Try it: Look below for the line containing "Seagate hard disk Data Recovery in Hyderabad"; from there, print each line exactly up to and including the line containing "Seagate hard disk Data Recovery in Delhi", and stop.

Records supplied:

=======

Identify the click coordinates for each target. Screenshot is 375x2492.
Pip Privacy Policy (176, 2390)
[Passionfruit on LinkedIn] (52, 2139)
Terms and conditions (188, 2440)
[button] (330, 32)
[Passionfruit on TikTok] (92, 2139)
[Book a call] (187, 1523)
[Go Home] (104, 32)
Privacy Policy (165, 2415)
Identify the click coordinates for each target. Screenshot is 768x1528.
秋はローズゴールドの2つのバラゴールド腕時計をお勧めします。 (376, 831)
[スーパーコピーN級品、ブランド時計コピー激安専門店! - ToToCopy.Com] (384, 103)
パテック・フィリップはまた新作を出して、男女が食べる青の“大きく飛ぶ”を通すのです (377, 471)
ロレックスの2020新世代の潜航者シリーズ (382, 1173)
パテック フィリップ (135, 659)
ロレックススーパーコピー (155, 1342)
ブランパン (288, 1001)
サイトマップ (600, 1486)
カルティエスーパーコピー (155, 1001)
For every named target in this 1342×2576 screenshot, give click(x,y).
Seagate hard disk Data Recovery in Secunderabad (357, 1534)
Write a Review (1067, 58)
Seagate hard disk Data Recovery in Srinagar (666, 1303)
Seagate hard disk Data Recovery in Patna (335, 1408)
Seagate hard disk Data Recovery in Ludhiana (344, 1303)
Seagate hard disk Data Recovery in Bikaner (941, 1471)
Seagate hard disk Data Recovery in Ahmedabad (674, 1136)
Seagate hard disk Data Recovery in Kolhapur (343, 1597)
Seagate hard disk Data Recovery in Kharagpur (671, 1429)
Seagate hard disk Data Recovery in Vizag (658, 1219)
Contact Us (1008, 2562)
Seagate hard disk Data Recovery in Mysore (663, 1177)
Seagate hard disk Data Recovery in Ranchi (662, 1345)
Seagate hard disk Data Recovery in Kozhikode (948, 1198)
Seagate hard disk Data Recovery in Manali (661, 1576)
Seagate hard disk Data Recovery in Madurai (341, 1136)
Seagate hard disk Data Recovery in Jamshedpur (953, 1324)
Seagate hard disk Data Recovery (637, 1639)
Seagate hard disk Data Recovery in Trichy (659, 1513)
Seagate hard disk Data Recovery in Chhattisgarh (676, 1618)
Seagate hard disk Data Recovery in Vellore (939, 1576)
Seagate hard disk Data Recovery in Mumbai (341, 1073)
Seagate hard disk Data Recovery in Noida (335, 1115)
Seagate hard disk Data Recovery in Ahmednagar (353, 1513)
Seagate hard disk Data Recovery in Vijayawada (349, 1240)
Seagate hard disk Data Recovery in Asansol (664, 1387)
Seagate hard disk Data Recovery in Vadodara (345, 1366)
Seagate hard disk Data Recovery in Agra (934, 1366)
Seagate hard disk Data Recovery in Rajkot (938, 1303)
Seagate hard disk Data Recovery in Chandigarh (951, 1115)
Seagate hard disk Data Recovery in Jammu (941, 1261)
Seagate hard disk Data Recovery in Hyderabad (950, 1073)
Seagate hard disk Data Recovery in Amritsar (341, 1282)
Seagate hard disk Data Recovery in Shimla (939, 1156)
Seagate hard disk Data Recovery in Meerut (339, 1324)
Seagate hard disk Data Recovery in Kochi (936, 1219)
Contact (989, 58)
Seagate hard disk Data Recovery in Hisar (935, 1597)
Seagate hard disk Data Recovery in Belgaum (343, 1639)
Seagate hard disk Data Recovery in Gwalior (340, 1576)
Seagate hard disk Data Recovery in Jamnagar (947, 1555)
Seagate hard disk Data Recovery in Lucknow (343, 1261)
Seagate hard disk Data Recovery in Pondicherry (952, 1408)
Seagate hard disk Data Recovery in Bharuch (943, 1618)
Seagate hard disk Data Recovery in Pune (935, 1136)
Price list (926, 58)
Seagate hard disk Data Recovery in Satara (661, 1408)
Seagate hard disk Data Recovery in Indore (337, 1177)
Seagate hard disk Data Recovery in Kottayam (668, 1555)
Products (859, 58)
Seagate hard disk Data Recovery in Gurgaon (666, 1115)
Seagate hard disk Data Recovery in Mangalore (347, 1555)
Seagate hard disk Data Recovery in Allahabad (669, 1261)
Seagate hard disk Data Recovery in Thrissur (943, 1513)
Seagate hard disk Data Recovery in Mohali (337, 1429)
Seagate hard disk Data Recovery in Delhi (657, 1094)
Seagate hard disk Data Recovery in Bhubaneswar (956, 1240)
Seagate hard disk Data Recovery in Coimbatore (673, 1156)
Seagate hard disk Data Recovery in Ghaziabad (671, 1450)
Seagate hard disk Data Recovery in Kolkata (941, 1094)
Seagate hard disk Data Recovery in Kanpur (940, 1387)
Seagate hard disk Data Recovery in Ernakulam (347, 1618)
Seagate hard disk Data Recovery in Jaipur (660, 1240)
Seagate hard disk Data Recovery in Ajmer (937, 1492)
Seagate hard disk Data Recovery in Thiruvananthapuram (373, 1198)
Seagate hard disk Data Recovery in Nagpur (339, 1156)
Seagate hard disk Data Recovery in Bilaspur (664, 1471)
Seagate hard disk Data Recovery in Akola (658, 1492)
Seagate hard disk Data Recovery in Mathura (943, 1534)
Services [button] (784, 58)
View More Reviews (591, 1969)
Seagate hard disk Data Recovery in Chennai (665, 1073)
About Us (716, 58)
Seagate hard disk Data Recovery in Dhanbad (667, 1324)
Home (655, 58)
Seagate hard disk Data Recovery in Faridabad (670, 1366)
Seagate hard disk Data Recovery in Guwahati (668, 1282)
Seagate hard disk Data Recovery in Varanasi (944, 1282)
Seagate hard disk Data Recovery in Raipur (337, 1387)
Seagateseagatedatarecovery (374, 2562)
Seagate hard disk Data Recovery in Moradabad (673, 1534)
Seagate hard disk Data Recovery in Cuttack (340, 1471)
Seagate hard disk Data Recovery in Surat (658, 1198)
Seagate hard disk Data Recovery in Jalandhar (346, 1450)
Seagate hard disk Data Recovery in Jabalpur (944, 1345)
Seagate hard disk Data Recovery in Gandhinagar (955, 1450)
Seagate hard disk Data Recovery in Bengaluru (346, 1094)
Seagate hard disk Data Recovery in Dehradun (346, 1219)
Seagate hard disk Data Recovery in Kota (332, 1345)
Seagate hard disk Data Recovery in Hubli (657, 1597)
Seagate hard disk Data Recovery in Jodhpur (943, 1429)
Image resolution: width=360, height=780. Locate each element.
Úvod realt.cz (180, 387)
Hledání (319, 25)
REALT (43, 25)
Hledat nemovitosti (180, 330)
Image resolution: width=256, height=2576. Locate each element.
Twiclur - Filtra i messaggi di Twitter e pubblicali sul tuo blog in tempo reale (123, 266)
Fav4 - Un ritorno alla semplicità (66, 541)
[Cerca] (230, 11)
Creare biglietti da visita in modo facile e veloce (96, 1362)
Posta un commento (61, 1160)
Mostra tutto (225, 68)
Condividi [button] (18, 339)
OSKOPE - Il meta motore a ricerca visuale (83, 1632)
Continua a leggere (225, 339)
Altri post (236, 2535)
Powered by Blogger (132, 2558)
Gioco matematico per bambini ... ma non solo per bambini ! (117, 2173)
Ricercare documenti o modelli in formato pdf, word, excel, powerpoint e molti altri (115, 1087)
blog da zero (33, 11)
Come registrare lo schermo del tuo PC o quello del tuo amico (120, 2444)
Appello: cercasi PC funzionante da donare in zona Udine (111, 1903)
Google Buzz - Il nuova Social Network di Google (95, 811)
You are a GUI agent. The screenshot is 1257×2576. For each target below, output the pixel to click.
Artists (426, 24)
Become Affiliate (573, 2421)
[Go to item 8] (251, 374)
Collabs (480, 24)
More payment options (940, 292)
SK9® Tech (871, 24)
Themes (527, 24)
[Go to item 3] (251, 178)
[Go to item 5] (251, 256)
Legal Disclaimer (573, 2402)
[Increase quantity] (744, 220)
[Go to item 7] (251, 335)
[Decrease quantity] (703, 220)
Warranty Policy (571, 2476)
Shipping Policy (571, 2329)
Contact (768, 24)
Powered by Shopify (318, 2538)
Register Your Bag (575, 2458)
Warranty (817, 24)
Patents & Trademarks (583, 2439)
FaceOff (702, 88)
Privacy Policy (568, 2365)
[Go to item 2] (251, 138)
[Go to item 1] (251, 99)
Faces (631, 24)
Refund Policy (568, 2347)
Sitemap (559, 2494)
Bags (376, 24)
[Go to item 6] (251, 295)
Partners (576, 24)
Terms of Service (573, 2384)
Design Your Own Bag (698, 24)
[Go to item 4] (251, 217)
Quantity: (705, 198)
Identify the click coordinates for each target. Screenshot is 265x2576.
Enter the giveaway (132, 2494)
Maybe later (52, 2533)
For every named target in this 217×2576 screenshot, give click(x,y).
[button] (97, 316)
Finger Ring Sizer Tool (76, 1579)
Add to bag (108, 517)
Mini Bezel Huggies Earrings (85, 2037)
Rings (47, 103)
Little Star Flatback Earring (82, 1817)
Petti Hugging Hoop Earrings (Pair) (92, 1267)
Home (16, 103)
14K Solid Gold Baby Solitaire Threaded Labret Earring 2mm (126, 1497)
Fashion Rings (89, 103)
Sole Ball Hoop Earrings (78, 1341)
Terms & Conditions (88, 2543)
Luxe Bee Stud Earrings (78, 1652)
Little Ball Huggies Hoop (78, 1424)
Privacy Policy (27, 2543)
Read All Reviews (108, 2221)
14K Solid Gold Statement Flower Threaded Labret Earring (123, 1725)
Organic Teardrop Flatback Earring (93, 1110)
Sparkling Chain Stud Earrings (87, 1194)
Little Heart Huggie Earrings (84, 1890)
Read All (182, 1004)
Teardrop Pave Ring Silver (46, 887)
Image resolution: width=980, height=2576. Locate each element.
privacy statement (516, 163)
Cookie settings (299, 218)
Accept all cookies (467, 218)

=======

Response:
Seagate hard disk Data Recovery in Hyderabad (950, 1073)
Seagate hard disk Data Recovery in Amritsar (341, 1282)
Seagate hard disk Data Recovery in Shimla (939, 1156)
Seagate hard disk Data Recovery in Meerut (339, 1324)
Seagate hard disk Data Recovery in Kochi (936, 1219)
Contact (989, 58)
Seagate hard disk Data Recovery in Hisar (935, 1597)
Seagate hard disk Data Recovery in Belgaum (343, 1639)
Seagate hard disk Data Recovery in Gwalior (340, 1576)
Seagate hard disk Data Recovery in Jamnagar (947, 1555)
Seagate hard disk Data Recovery in Lucknow (343, 1261)
Seagate hard disk Data Recovery in Pondicherry (952, 1408)
Seagate hard disk Data Recovery in Bharuch (943, 1618)
Seagate hard disk Data Recovery in Pune (935, 1136)
Price list (926, 58)
Seagate hard disk Data Recovery in Satara (661, 1408)
Seagate hard disk Data Recovery in Indore (337, 1177)
Seagate hard disk Data Recovery in Kottayam (668, 1555)
Products (859, 58)
Seagate hard disk Data Recovery in Gurgaon (666, 1115)
Seagate hard disk Data Recovery in Mangalore (347, 1555)
Seagate hard disk Data Recovery in Allahabad (669, 1261)
Seagate hard disk Data Recovery in Thrissur (943, 1513)
Seagate hard disk Data Recovery in Mohali (337, 1429)
Seagate hard disk Data Recovery in Delhi (657, 1094)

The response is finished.